Even at its highest limit upon exposed ridge-tops, though compelled to crouch in dense thickets, huddled close together, as if for mutual protection, it still manages to throw out its sprays in irrepressible loveliness; while on well-ground moraine soil it develops a perfectly tropical luxuriance of foliage and fruit, and is the very loveliest tree in the forest; poised in thin white sunshine, clad with branches from head to foot, yet not in the faintest degree heavy or bunchy, it towers in unassuming majesty, drooping as if unaffected with the aspiring tendencies of its race, loving the ground while transparently conscious of heaven and joyously receptive of its blessings, reaching out its branches like sensitive tentacles, feeling the light and reveling in it.
No other of our alpine conifers so finely veils its strength.

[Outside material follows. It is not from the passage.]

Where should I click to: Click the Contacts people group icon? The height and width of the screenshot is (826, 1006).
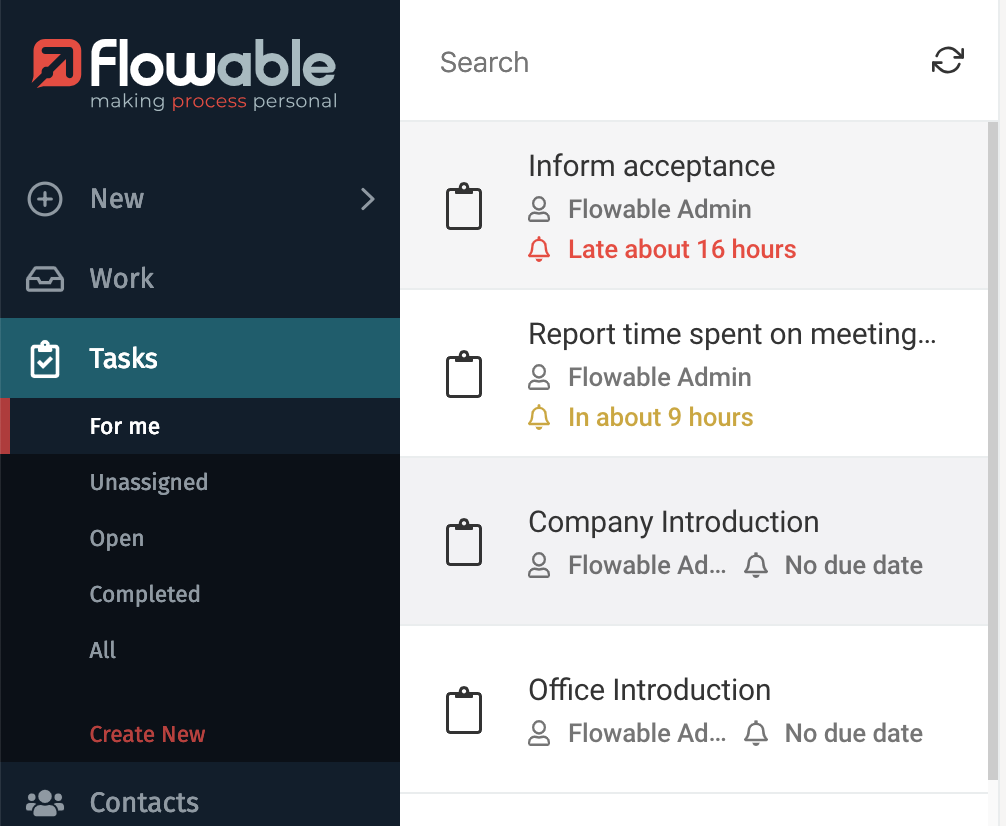[x=45, y=802]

Its delicate branches yield to the mountains' gentlest breath; yet is it strong to meet the wildest onsets of the gale,--strong not in resistance, but compliance, bowing, snow-laden, to the ground, gracefully accepting burial month after month in the darkness beneath the heavy mantle of winter. When the first soft snow begins to fall, the flakes lodge in the leaves, weighing down the branches against the trunk.
Then the axis bends yet lower and lower, until the slender top touches the ground, thus forming a fine ornamental arch.